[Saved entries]
↓

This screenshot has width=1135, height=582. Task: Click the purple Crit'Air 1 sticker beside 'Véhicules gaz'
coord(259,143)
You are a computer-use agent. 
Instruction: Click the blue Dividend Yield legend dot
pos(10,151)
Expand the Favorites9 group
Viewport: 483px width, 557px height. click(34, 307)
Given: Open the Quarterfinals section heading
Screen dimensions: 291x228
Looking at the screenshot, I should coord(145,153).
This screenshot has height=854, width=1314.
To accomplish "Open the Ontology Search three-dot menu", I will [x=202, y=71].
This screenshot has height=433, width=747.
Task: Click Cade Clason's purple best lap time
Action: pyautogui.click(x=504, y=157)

↑
↓

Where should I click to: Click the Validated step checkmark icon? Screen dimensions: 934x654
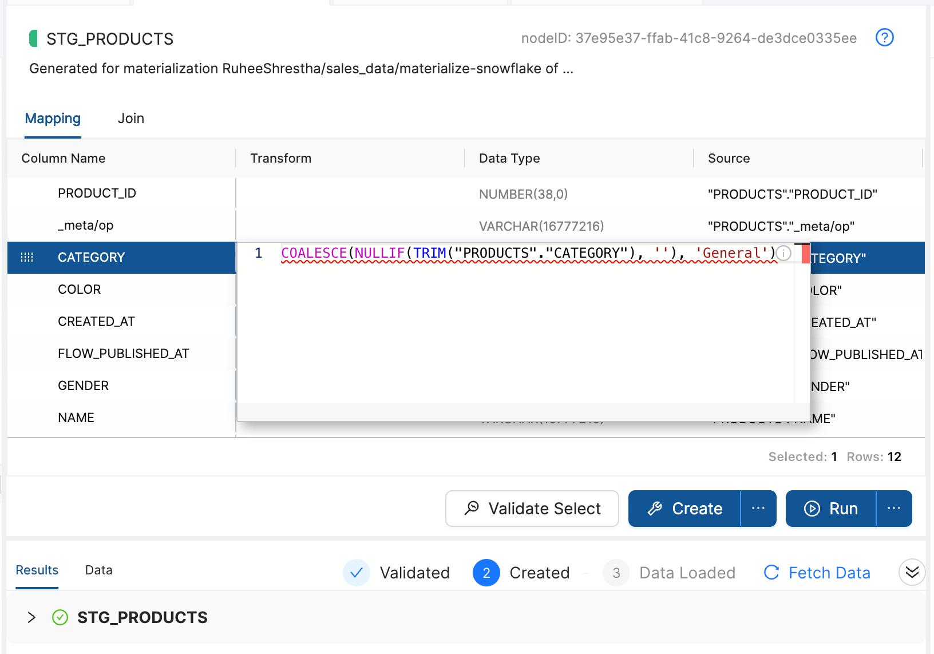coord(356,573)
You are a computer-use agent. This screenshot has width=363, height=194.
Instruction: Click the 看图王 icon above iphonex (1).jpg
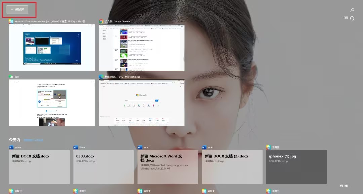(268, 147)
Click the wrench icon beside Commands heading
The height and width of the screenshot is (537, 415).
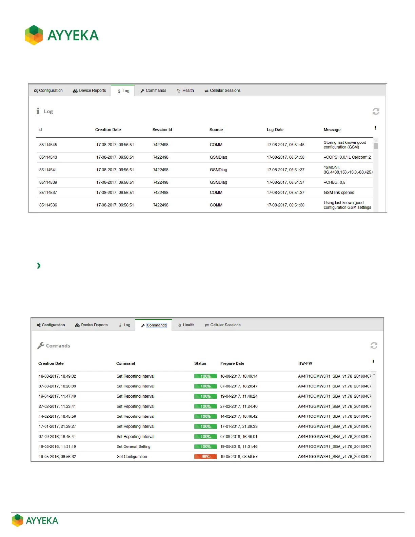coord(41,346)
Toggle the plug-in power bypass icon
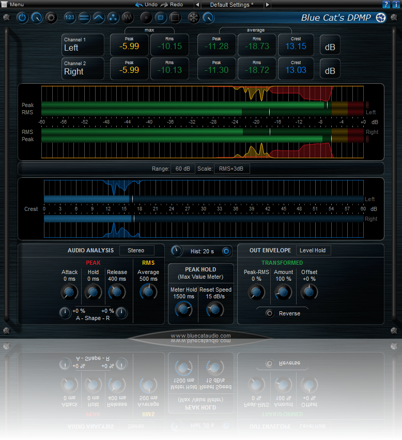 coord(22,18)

↑
↓

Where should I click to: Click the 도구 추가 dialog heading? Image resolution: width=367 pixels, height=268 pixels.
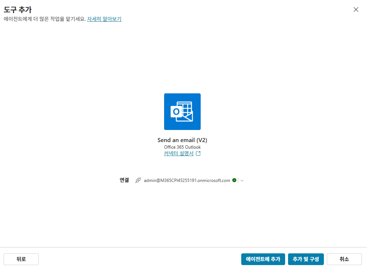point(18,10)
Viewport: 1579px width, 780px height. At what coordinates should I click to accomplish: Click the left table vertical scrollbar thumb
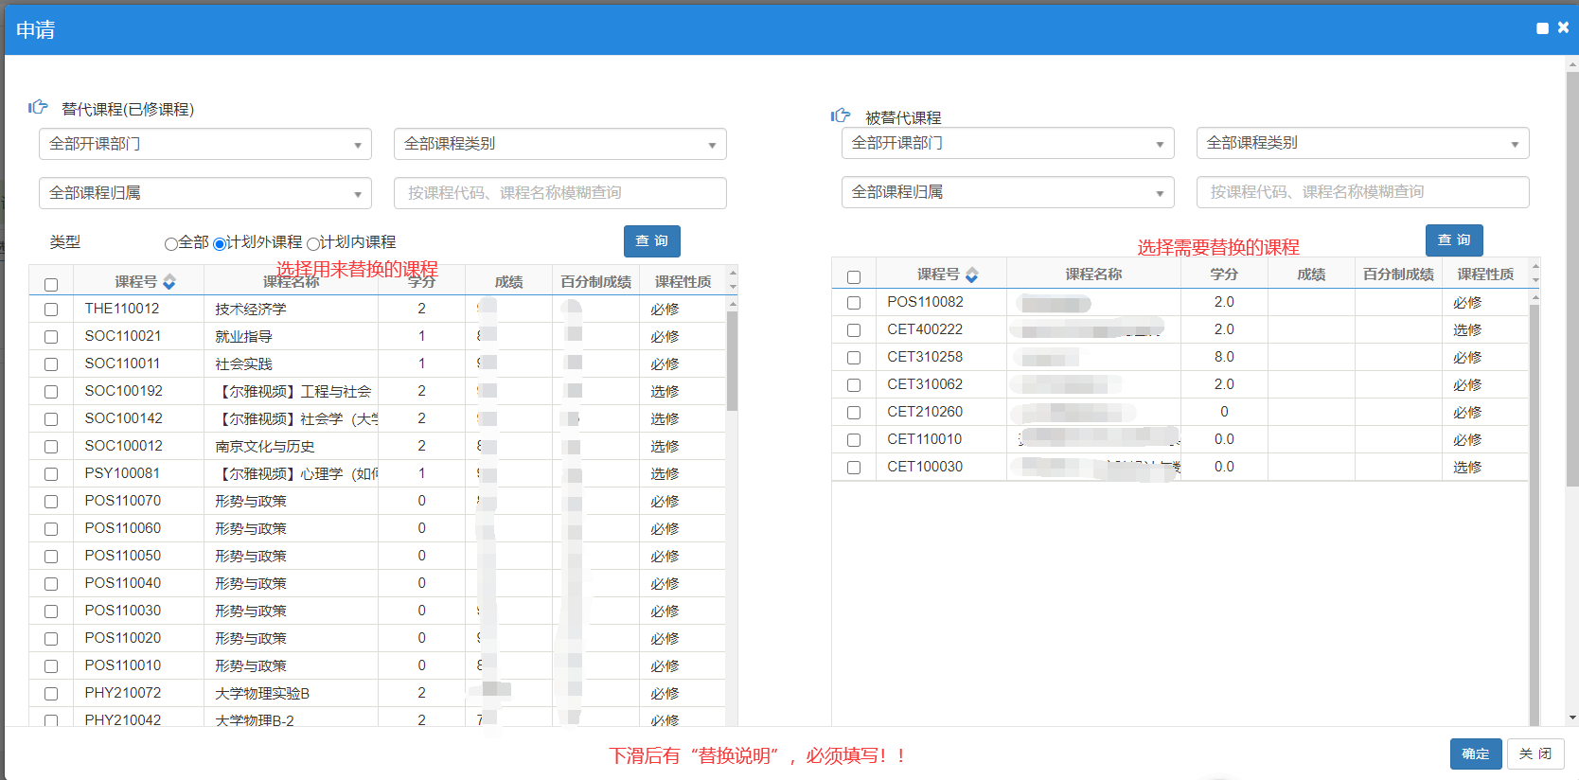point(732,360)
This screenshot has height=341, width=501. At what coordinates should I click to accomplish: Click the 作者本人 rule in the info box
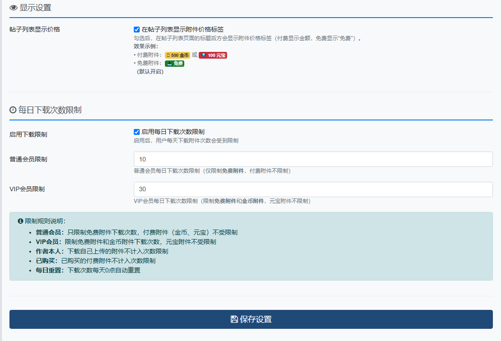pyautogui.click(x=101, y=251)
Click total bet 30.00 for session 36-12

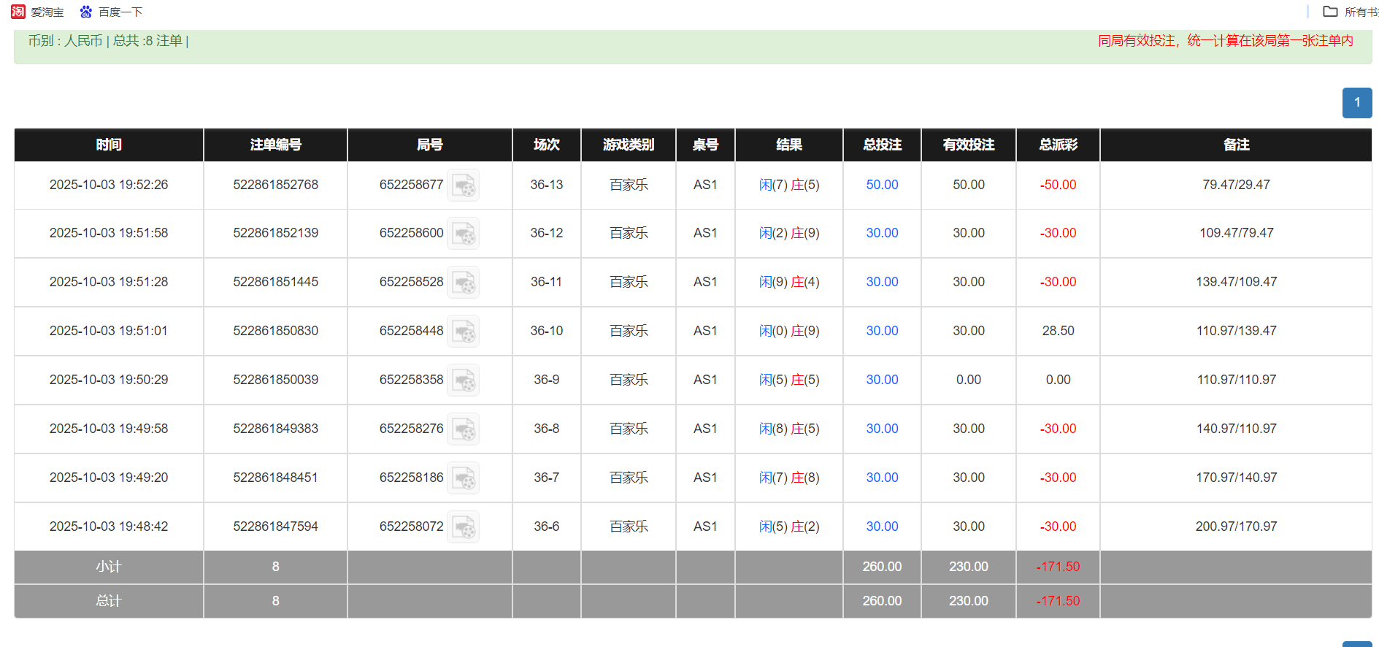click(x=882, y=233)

↑

| Your assignment |
Show me every line in the data above that includes "computer".

| Output of the task |
You are a computer-use agent. 
You are a computer-use agent. This screenshot has width=363, height=194.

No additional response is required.